EXERCISE INPUTS
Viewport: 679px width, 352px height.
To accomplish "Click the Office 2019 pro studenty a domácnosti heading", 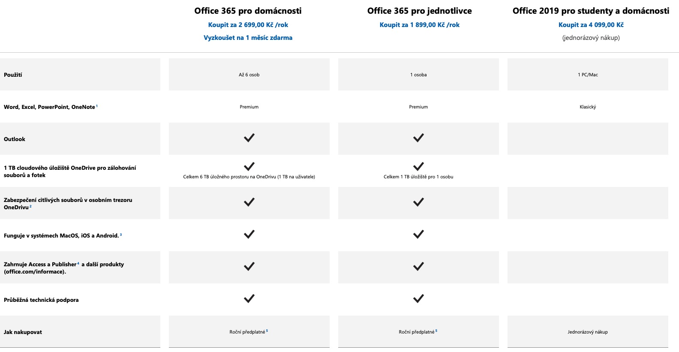I will (x=591, y=11).
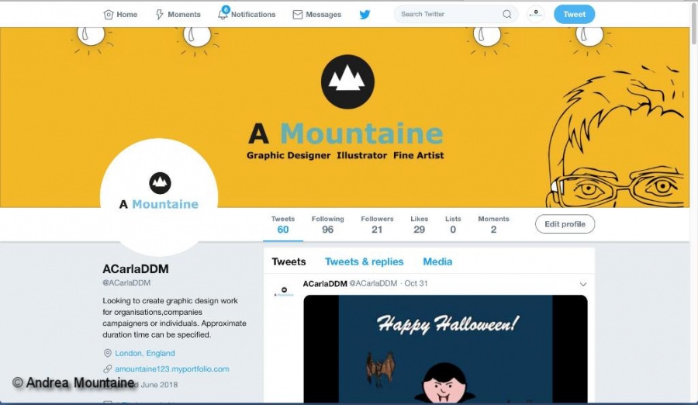Open the Happy Halloween tweet image
The width and height of the screenshot is (698, 405).
coord(445,349)
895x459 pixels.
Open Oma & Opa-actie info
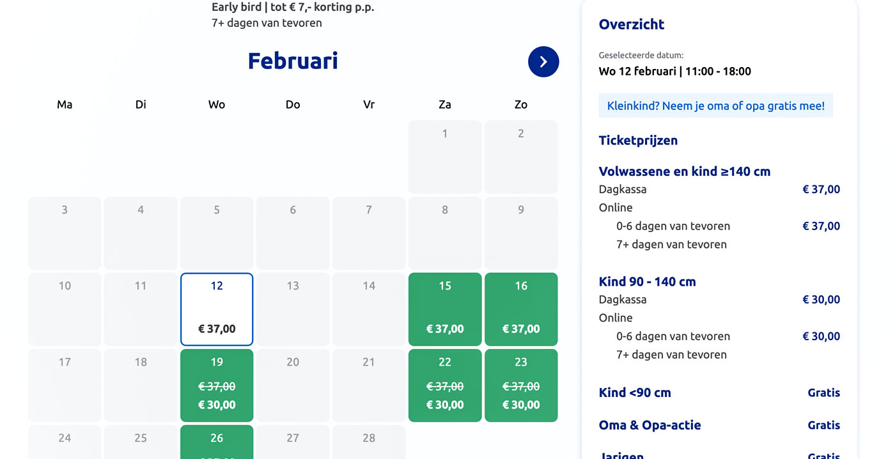coord(650,425)
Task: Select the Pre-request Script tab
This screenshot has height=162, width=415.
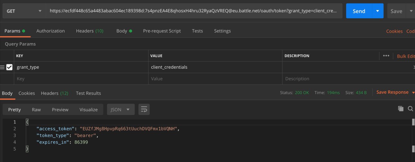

JOB
Rewrite the entries from the line with "Task: Select the Pre-request Script tab" through the end of the entries, with "Pre-request Script" replaced by "Tests" and nothing else changed. Leave the pictures out of your answer.

EXERCISE RESULT
Task: Select the Tests tab
This screenshot has height=162, width=415.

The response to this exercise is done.